Ingesting to a kdb Insights Database
One of the core use-cases for the Stream Processor is to ingest data into the kdb Insights Database. This is implemented using the kdb Insights Database write operator. It operates in two modes;
- Streaming - where data is streamed to the database and stored in-memory. This is primarily used for real-time data.
- Direct write - where data is written directly to the database's disk and ingested in batches. This is primarily used for larger datasets and backfill operations as it reduces resource overhead.

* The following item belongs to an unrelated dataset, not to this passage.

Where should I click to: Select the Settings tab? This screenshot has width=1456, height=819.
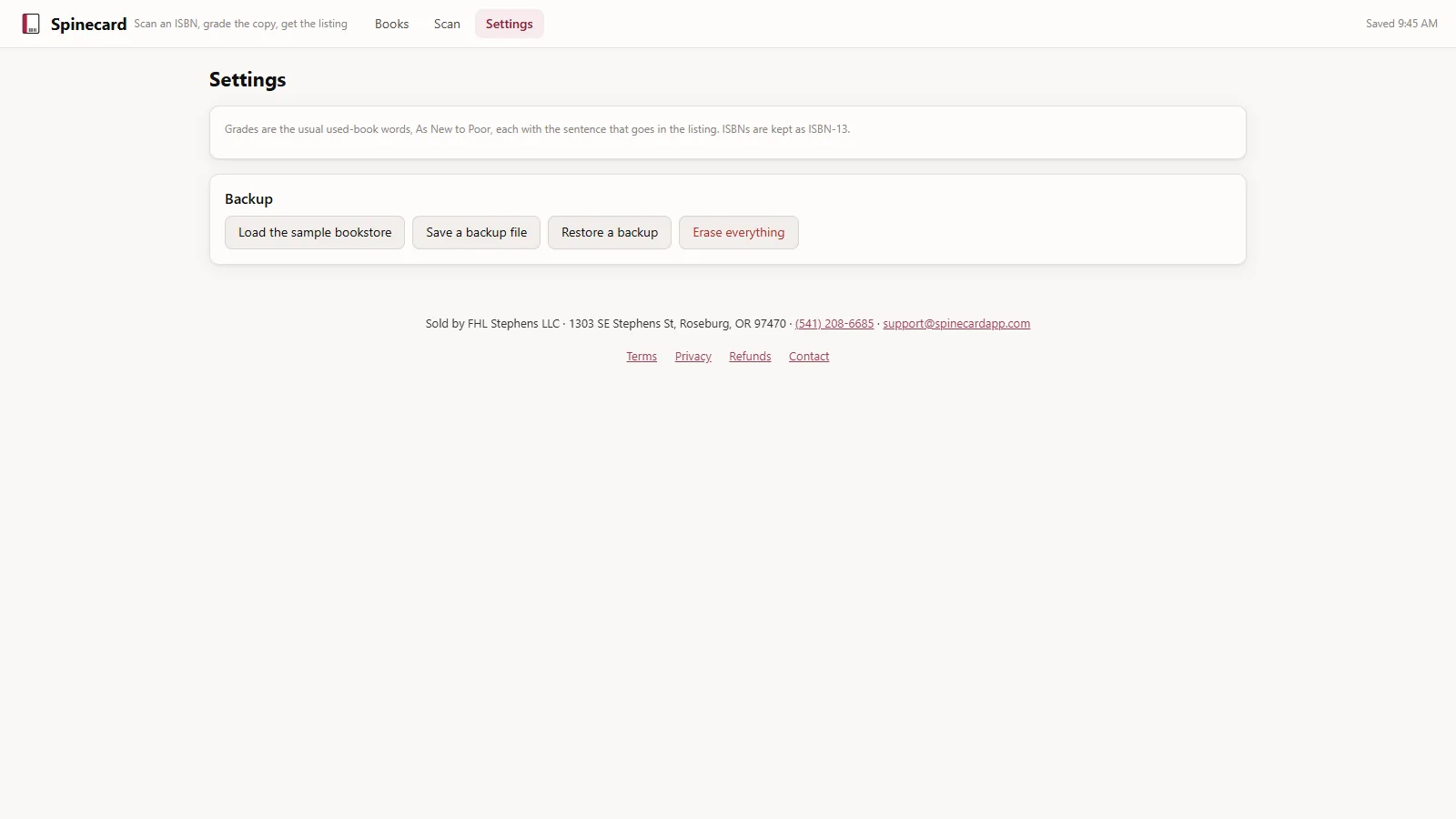(x=509, y=24)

This page primarily deals with the Direct write mode.
Database writer versions
The Database Writer has multiple versions but this document focuses on the v2 as it provides significantly improved functionality and user experience compared to v1. The complete differences between the two versions are outlined below.
v2 q interface
To specify explicitly the v2 Database Writer in a q code pipeline, use the following syntax:
.qsp.run
.qsp.read.fromCallback[`publish]
.qsp.v2.write.toDatabase[`quotes; `taq];
For details, see .qsp.v2.write.toDatabase
. Note that, at the moment, the default .qsp.write.toDatabase
is v1 of the operator. You can explicitly choose the v1 by using .qsp.v1.write.toDatabase
.
v2 Python interface
To specify explicitly the v2 Database Writer in a python code pipeline, use the following syntax:
>>> from kxi import sp
>>> import pandas as pd
>>> import pykx as kx
>>> sp.run(sp.read.from_callback('publish')

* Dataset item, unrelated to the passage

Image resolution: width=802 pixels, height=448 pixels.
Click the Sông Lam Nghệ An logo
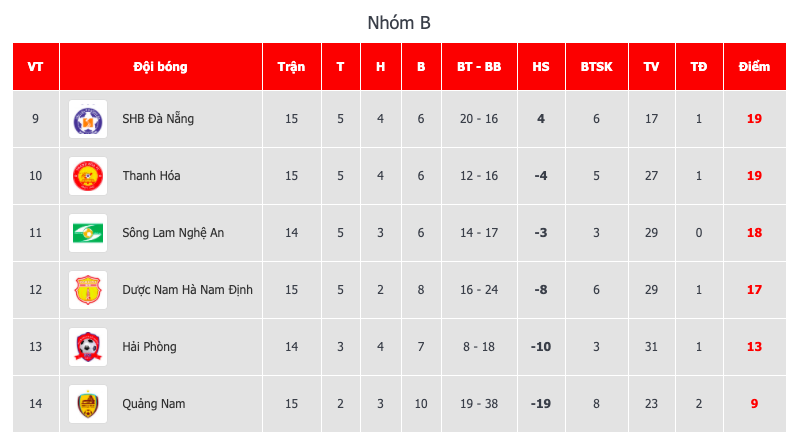[x=87, y=233]
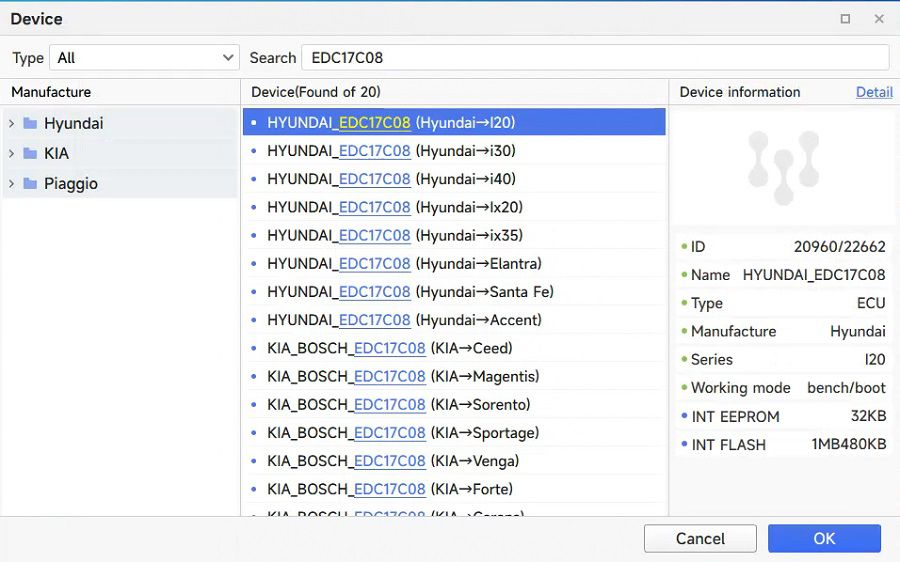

| sp.write.to_database(table='trade', database='taq', api_version=2))
kxi.sp.write.to_database
. Note that, at the moment, the default if api_version
is not set is v1 of the operator. You can explicitly choose the v1 by setting api_version
to 1
.
kdb Insights Enterprise
The v2 database writer is available in the kdb Insights Enterprise Web Interface from a version dropdown. See the UI docs.
Triggering writedowns
With the v2 writer it may be necessary to manually trigger the database writedowns depending on your pipeline specification. If your pipeline reaches a FINISHED status, it automatically triggers a writedown to the database. This is known as a bounded pipeline and relates to situations where there is a finite amount of data to process. For example, if the pipeline has one or more S3 readers with a fixed list of files. The pipeline completes once it has processed all of the data and trigger in the database ingest.

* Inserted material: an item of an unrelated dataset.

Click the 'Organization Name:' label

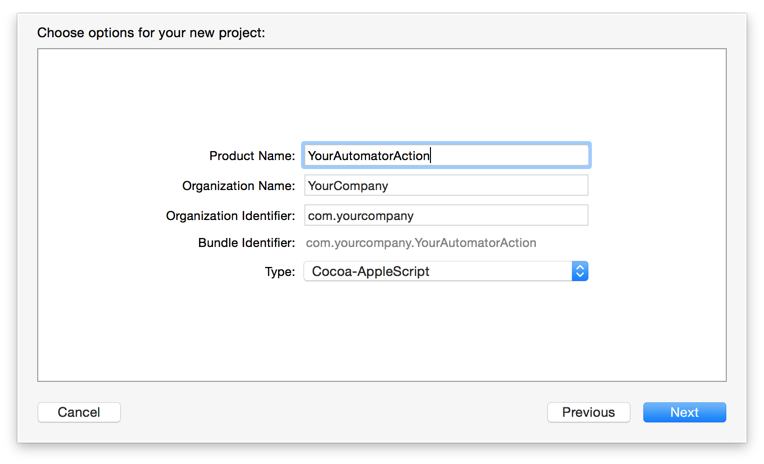pyautogui.click(x=238, y=186)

In other situations, your pipeline runs indefinitely and never reaches a FINISHED state. This is known as an unbounded pipeline and consequently it doesn't automatically trigger a database ingest. Examples of unbounded pipelines would be ones with readers like the kdb Insights Stream, Kafka, or a file reader (S3, Google, Azure) with watching enabled. In these cases, the pipeline needs to be instructed when to trigger the writedown.
There are two methods to do this;
- q and Python developer APIs
- REST API
POST pipeline/{id}/admin/triggerwrite
(kdb Insights Enterprise only)
v1 support
Unbounded pipelines in the v1 database writer operator are not supported out of the box so the following examples focus on v2.
Example 1: File watching in q
See .qsp.read.fromAmazonS3
for how to correctly configure for watching and setting credentials.
See .qsp.triggerWrite for more details on the .qsp.triggerWrite
API.
.qsp.run
.qsp.read.fromAmazonS3["s3://bucket/trades*.txt"; .qsp.use `region`mode`watch!(`$"us-east-2";`text;1b)]
.qsp.decode.csv[([]file:(); time:`timestamp$();ticker:`symbol$();price:`float$();size:`long$())]
.qsp.v2.write.toDatabase[`trade; `$":db-one"; .qsp.use enlist[`directWrite]!enlist 1b]
// Global code. This will schedule .qsp.triggerWrite
// to run at 00:02 every day.
.tm.add[`EOD; (`.qsp.triggerWrite; (::)); 1D; 0D00:02 + .tm.nextt 1D]
Note .qsp.triggerWrite
is a generic interface for triggering writers.
In future other operators may implement the interface this triggers though at present only .qsp.v2.write.toDatabase
does.
If you want to be certain you only trigger the write on a specific operator(s), you can instead provide .qsp.triggerWrite
with a symbol list of operator IDs. Recall we can explicitly set an operator ID by naming it:
// Explicitly name the v2 DB Writer operator to be myDBWriter:
.qsp.v2.write.toDatabase[`trade; `$":db-one"; .qsp.use `name`directWrite!(`myDBWriter;1b)];
// Now only trigger that operator:
.qsp.triggerWrite enlist `myDBWriter
Example 2: File watching in Python
See kxi.sp.read.from_amazon_s3
for how to correctly configure for watching and setting credentials.
>>> from kxi import sp
>>> import pykx as kx
>>> sp.run(sp.read.from_amazon_s3('s3://bucket/trades*.txt', mode='text', region='us-east-2', watch=True)
| sp.decode.csv({
'file': 'string',
'time': 'timestamp',
'ticker': 'symbol',
'price': 'float',
'size': 'int',
})
| sp.write.to_database(table='trade', target='db-one-sm:10001', directWrite=True, api_version=2, name='myPythonDBWriter'))
We can now trigger the write using the REST API.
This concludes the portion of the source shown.